Text shown:
+++
Creativity might help your content, but not so much your content strategy. Strategies are a place to be clear, concise, and ... boring.

Content Strategy Is Boring (and That’s OK)

Content strategy is full of questions like:

  • What’s the big idea?
  • What’s our voice?
  • Why does our website exist?
  • Who are we trying to reach?
  • What are our priorities?
  • How will we measure success?

And each one of those questions contains dozens more, all of which need answers, in varying levels of detail, collected in one place, to even begin to have a thing we can call a content strategy. Tall order!

In my experience, the right answers to our burning content strategy questions tend to be completely boring. That’s great! It’s OK to be boring. Boring beats baffling. Obvious beats obtuse. Articulated beats assumed. (I can do these all day.) Time and again, smart people get stymied in their content strategy work because they’re afraid to write down something that seems too simple, too obvious, too boring. Boo!

Strategy documents are not the place to be clever. They are a place to be clear. And yes, if necessary, boring. The critical difference between yesterday and today is that now you’re writing these answers down. There will be time later for punching it up, for making your vision more compelling, for finding ways to pitch and package and socialize your strategy. But you’ve got to document these answers first.

With all this in mind, I’d like to offer three tips on being boring that lead to better strategy:

1) Write down the things that “everybody knows.”

If everybody knows it, this should be easy, right?

Except, if it’s not documented, no one actually knows it. They assume it. And they all assume it in slightly different ways. Or even radically different ways! So, write it down.
+++
Dataset records:

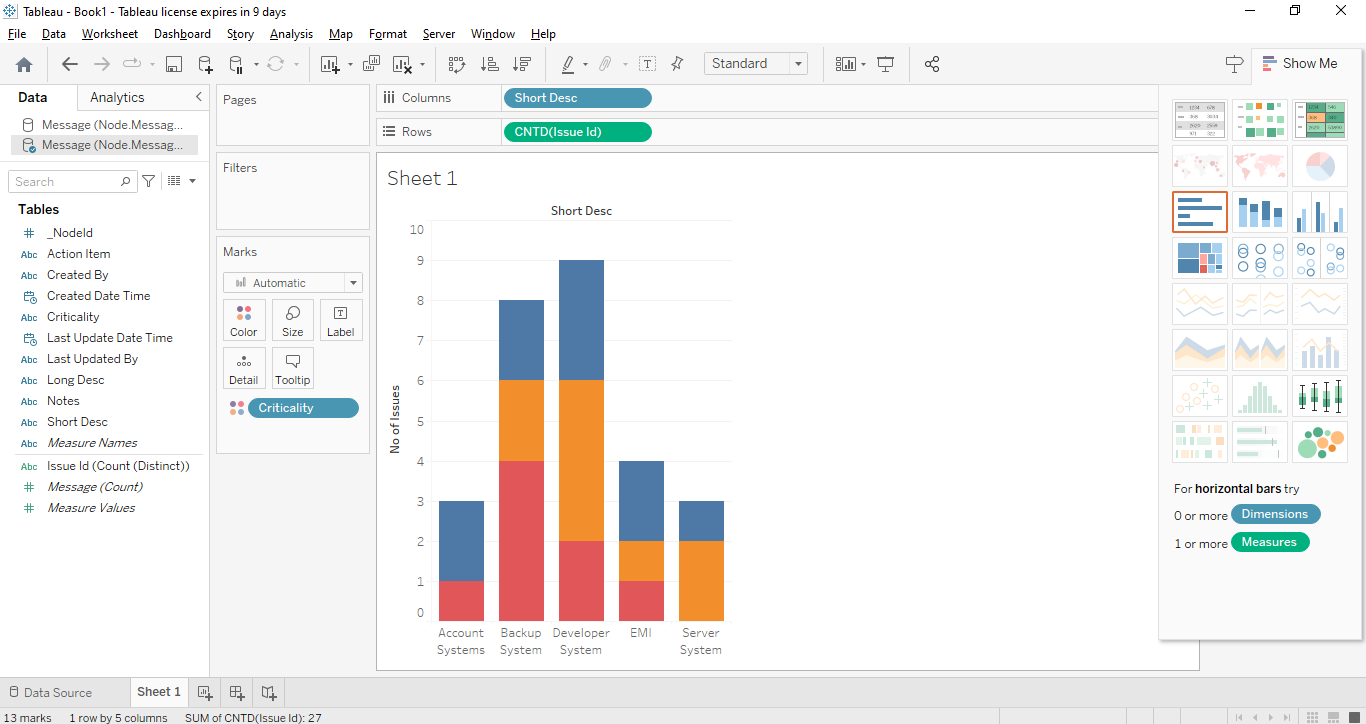This screenshot has height=724, width=1366.
Task: Click the filter fields icon in Data pane
Action: coord(149,181)
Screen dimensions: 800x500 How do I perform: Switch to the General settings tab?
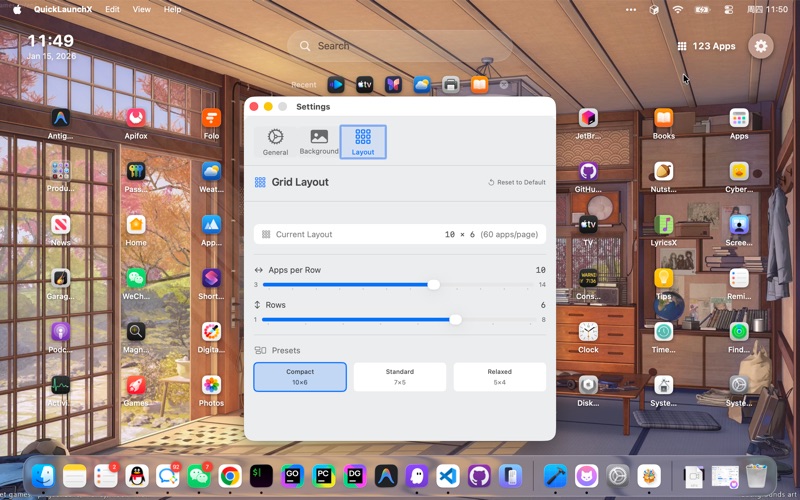pos(275,141)
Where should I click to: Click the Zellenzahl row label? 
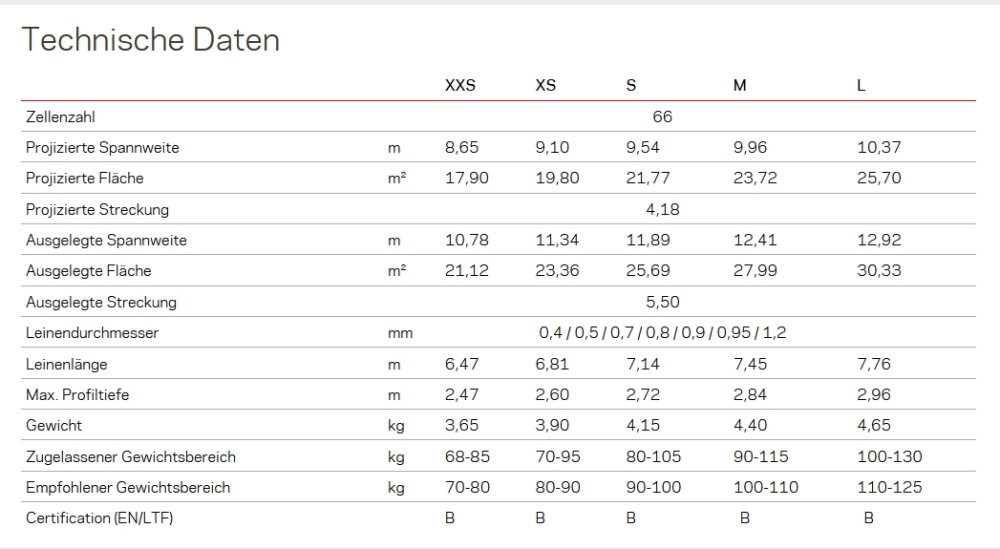click(61, 117)
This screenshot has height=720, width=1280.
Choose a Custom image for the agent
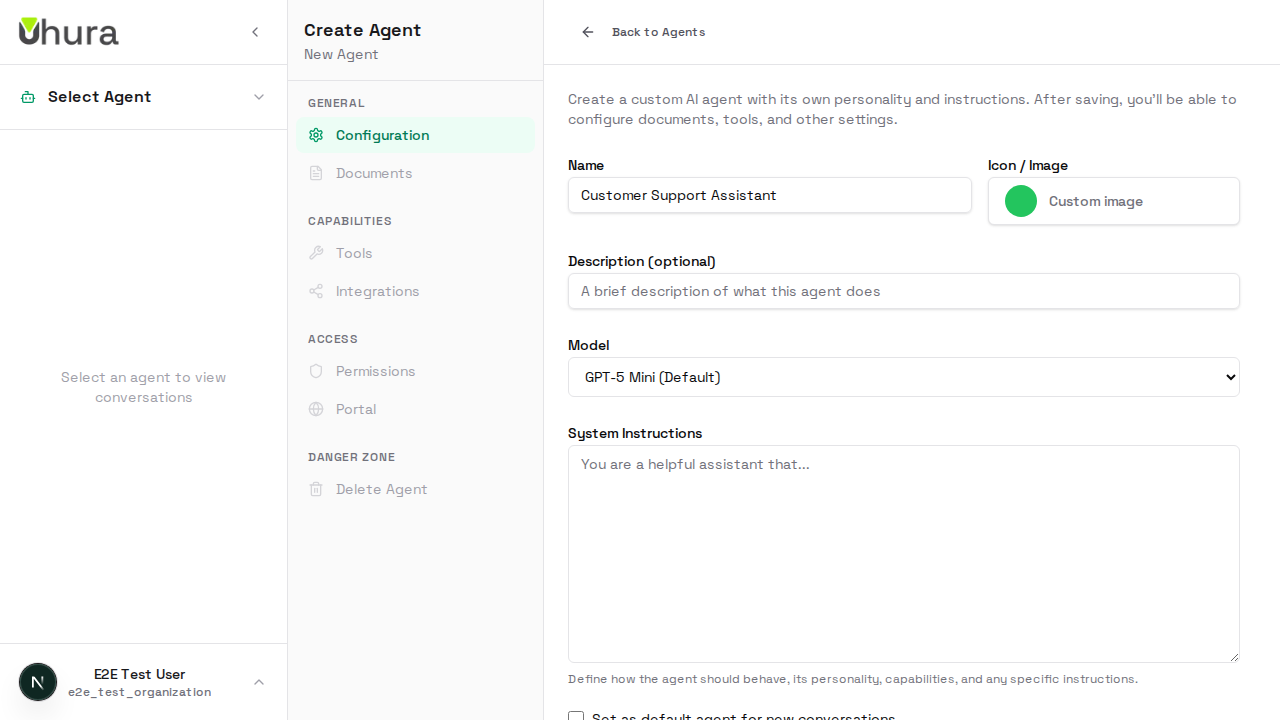click(1096, 201)
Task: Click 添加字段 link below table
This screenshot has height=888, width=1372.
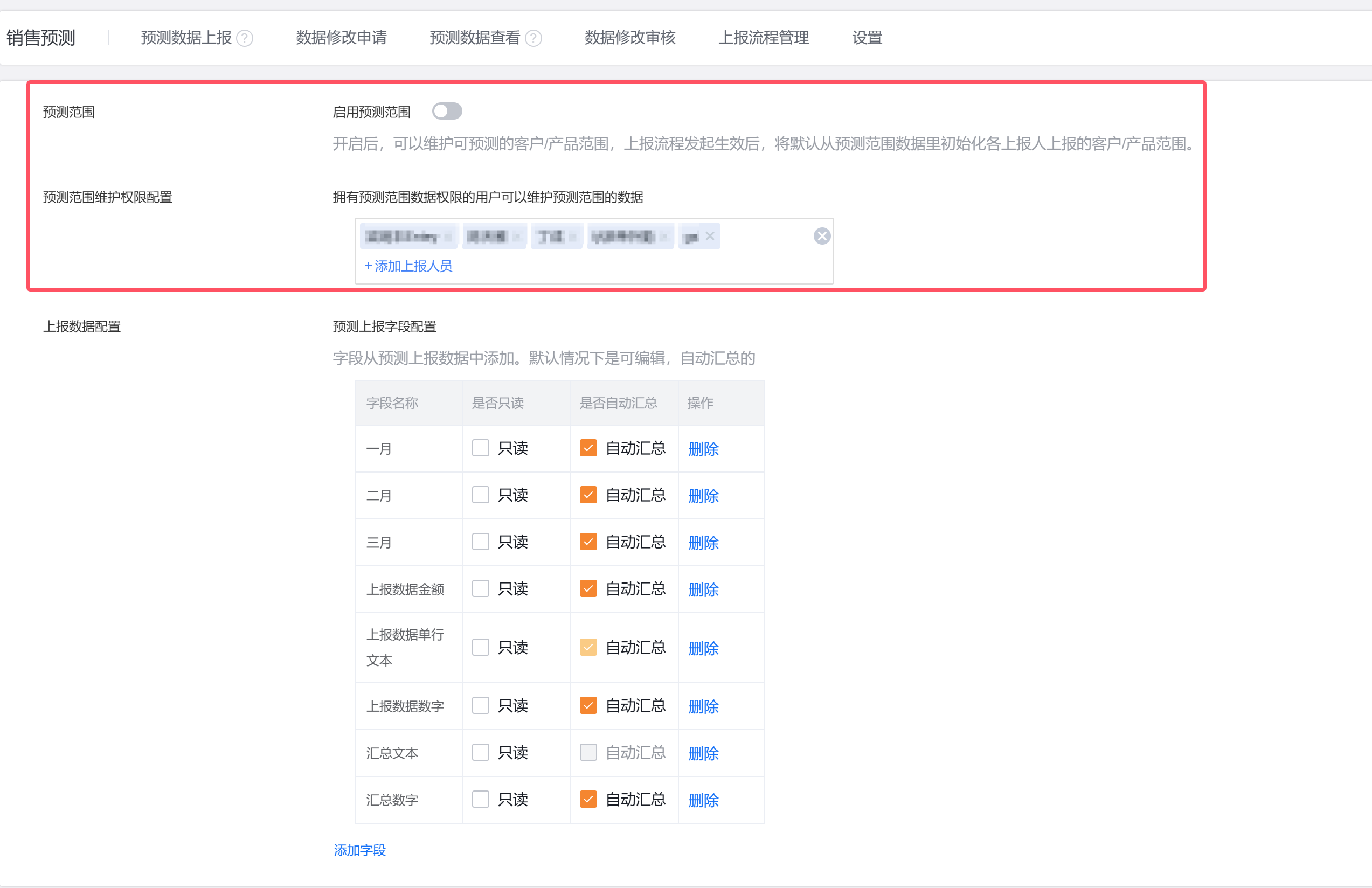Action: [x=359, y=850]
+++
Exercise task: Please extract the full text on content strategy being boring and reproduce it word for word. These lines come from a separate source and are unrelated to the text.

Response for this exercise:
Creativity might help your content, but not so much your content strategy. Strategies are a place to be clear, concise, and ... boring.

Content Strategy Is Boring (and That’s OK)

Content strategy is full of questions like:

  • What’s the big idea?
  • What’s our voice?
  • Why does our website exist?
  • Who are we trying to reach?
  • What are our priorities?
  • How will we measure success?

And each one of those questions contains dozens more, all of which need answers, in varying levels of detail, collected in one place, to even begin to have a thing we can call a content strategy. Tall order!

In my experience, the right answers to our burning content strategy questions tend to be completely boring. That’s great! It’s OK to be boring. Boring beats baffling. Obvious beats obtuse. Articulated beats assumed. (I can do these all day.) Time and again, smart people get stymied in their content strategy work because they’re afraid to write down something that seems too simple, too obvious, too boring. Boo!

Strategy documents are not the place to be clever. They are a place to be clear. And yes, if necessary, boring. The critical difference between yesterday and today is that now you’re writing these answers down. There will be time later for punching it up, for making your vision more compelling, for finding ways to pitch and package and socialize your strategy. But you’ve got to document these answers first.

With all this in mind, I’d like to offer three tips on being boring that lead to better strategy:

1) Write down the things that “everybody knows.”

If everybody knows it, this should be easy, right?

Except, if it’s not documented, no one actually knows it. They assume it. And they all assume it in slightly different ways. Or even radically different ways! So, write it down.